しかし、フェラーリ・488GTBのような車は、驚異的な空力性能や最新の電子制御システムやその他諸々が満載されており、あまりに有能ゆえに、レーシングドライバー以外にはその真価を発揮することは難しい。

これは超高性能車全てに言えることだが、最近のフェラーリにはどこか不足を感じる。どれほど車と一体となろうと努力しようが、フィオラーノのフェラーリのテストコースでステアリングを握って四苦八苦している時には、488の真の実力を理解することはできない。

F1カーと同様に、488は速く走るたびに良くなっていく。しかしそれは理論の上の話に過ぎない。可変式の空力部品や駆動力配分アルゴリズムは乗っている人間が容易に認識できるものではない。それゆえ、488の限界は数学に対する信頼をもってしなければ生まれない。488を信じなければならない。もちろん、488は速く走ってくれるだろう。しかし、私にはそれが信頼できない。普段、自転車や平凡な乗用車に乗っている私からすれば、そんなことをそう簡単には認めることができない。

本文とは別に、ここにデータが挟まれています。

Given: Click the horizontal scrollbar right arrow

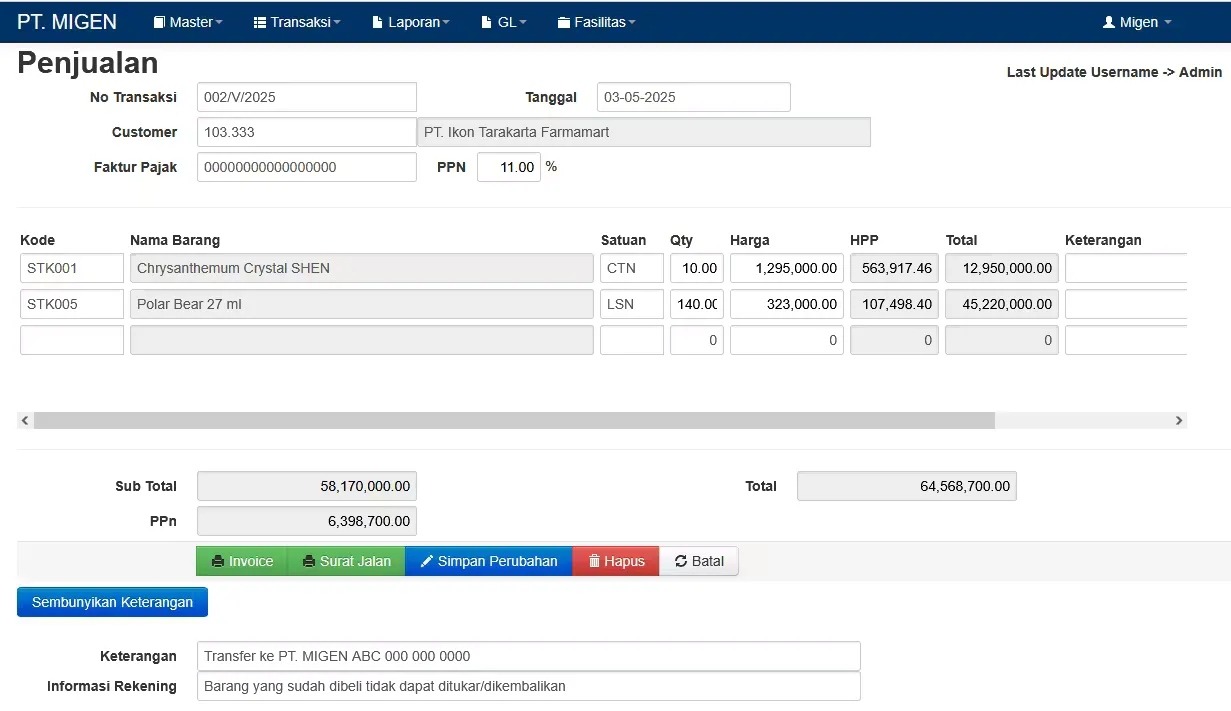Looking at the screenshot, I should (x=1179, y=421).
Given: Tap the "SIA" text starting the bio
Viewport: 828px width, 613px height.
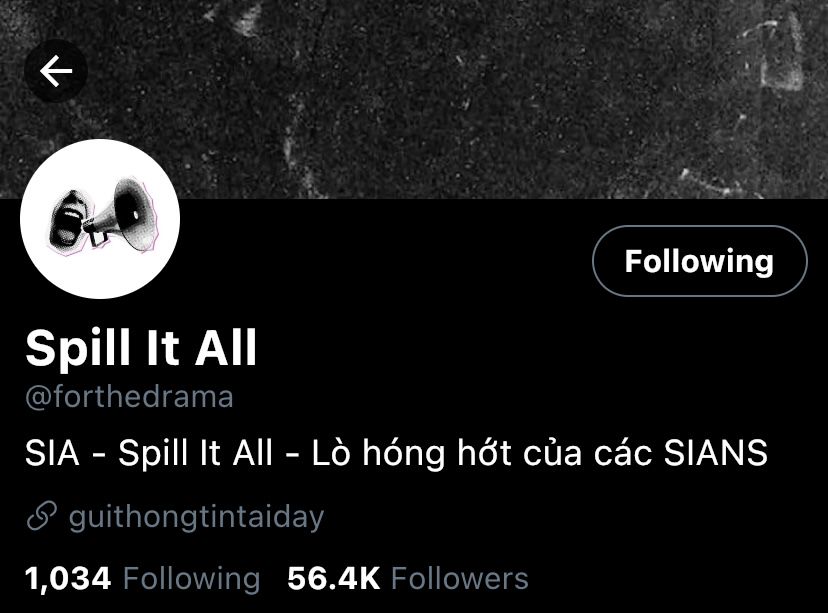Looking at the screenshot, I should (x=52, y=453).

これは難問だ。1975年の308GTBに始まるフェラーリのミッドシップV8車の歴史は、必ず先代よりも速いことをポリシーとしていた。この速さは、スペック上の速さではなく、フィオラーノでの本当の速さのことだ。サーキットでの速さはなによりもシャシの良さに依存するが、それでもパワーも重要だ。

ではこの、賛否両論ある新型ツインターボV8について話そう。フェラーリの親会社であるフィアット出身のフェラーリの新会長、セルジオ・マルキオンネは、フェラーリのCO2排出量をバランスさせるためにハッチバックを発売するようなことは絶対にしないと宣言している。

しかし、フェラーリのCEOにして開発担当でもあるアメデオ・フェリーサは、過給器の使用は不可避だったと語っている。自然吸気のV8エンジンでさらなるパワーを得るということは、排気量を大きくしたり(ピストンが巨大化してしまうため難しい)、レブリミットを上げたり(部品の強度の限界があるため難しい)、気筒数を増やしたり(エンジンが巨大化してしまうため難しい)することを意味する。つまり、何よりも賢明なのは、ターボチャージャーを使うことだった。

我々のような年代の人間にとって見れば、ターボとはどこか応急処置的で粗い手段のように見えたり、あるいはディーゼルエンジンのためのものに思えたりするかもしれない。アメリカのマッスルカー好きならば、排気量に変わるものなど存在しないと言うことだろう。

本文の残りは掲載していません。